Facts

Contact person:
Martin Berg
Financer:
  • Swedish Research Council
Responsible at MaU:
Martin Berg
Time frame:
01 January 2021 - 31 December 2024
Research environment :
Research subject:

Project description

Technologies of automation are increasingly transforming organisations across the world. Automation is no longer exclusively about making things; it frequently involves making decisions. Automated Decision-Making (ADM) is implemented in organisations to foster efficiency, productivity, and precision. Lately, instances of automation in public administration have attracted considerable attention in Sweden.

Roughly twenty municipalities have implemented ADM, and critics have raised their voices against ADM as a threat to professional practice.

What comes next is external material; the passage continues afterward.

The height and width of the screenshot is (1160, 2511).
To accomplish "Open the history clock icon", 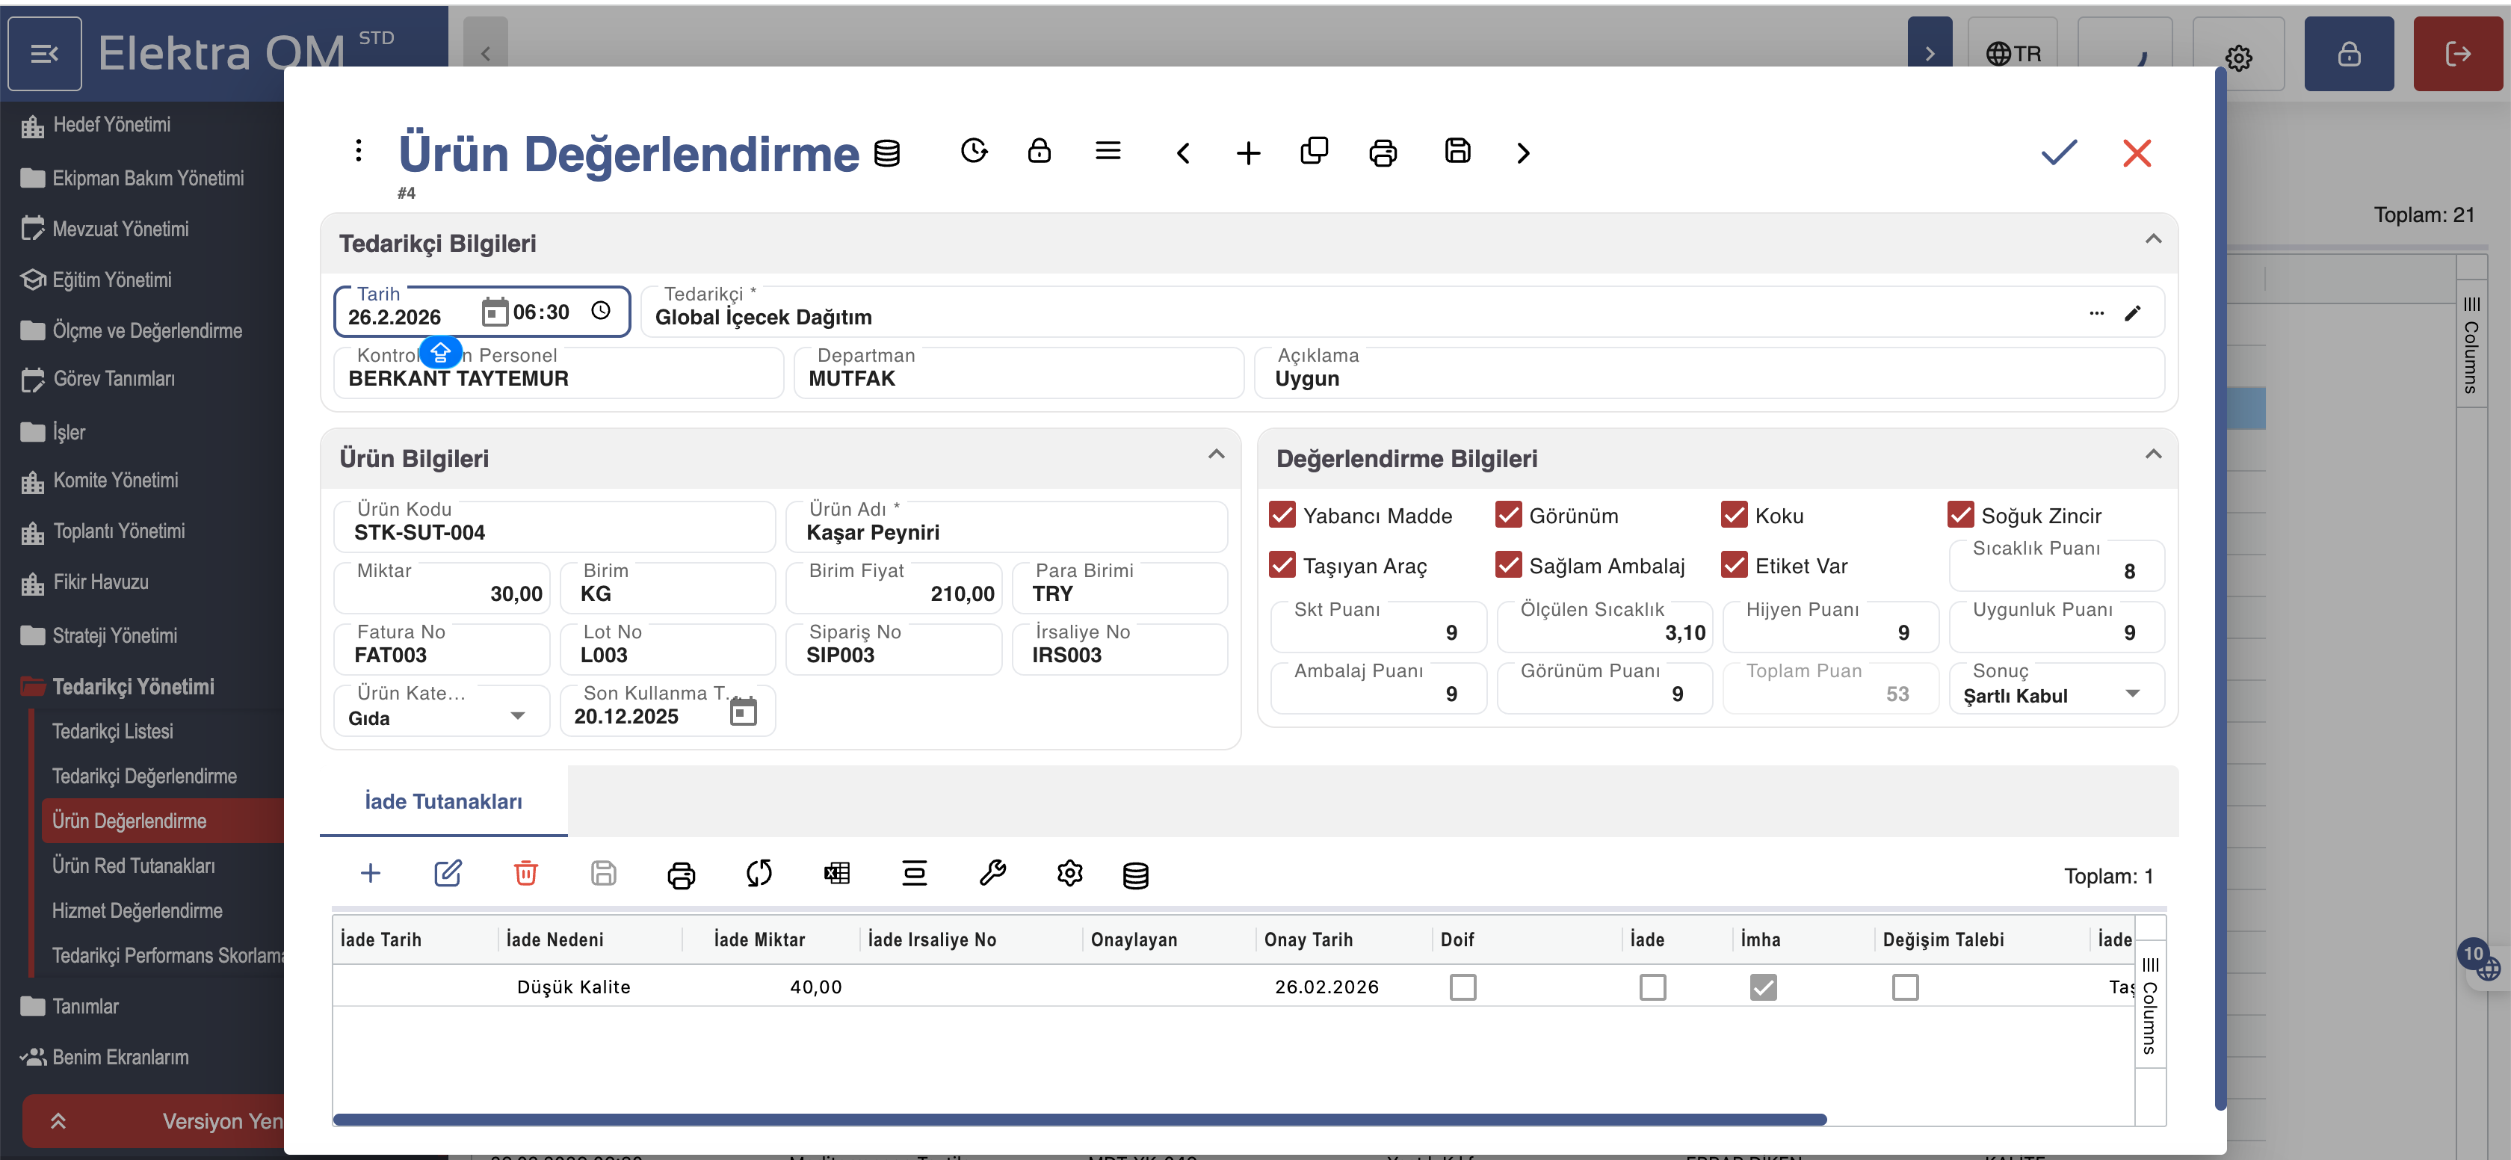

Although studies have pointed out how these changes might challenge public administration, no research exists that engages with the social dynamics of ADM implementation, from the design of ADM to policymaking and management of their integration, to how it feels to work with ADM as an ’algorithmic colleague.’

Research questions 

With an initial focus on ADM for income support in three regions, this ethnographic project responds to this gap by answering the following research questions:

  1. How do developers at IT companies contracted by public administrative bodies expect ADM to support or even replace work tasks in public administration?
  2. How do policymakers and managers expect to integrate current and future ADM in the organisational structure and institutional fabric of public administration?
  3. How do professionals in public administration experience and interact with current ADM, and how do they imagine work with future ADM? Aiming at understanding ADM as utterly social, in its design, implementation and consequences, this project produces essential knowledge about the development toward a 'smart' public administration.

Putting power relations and potential friction between stakeholders on different levels under scrutiny, this project opens up additional ways to think of policies, practice and design, which account for how humans are inevitably co- implicated with the systems, processes, effects and affects of ADM.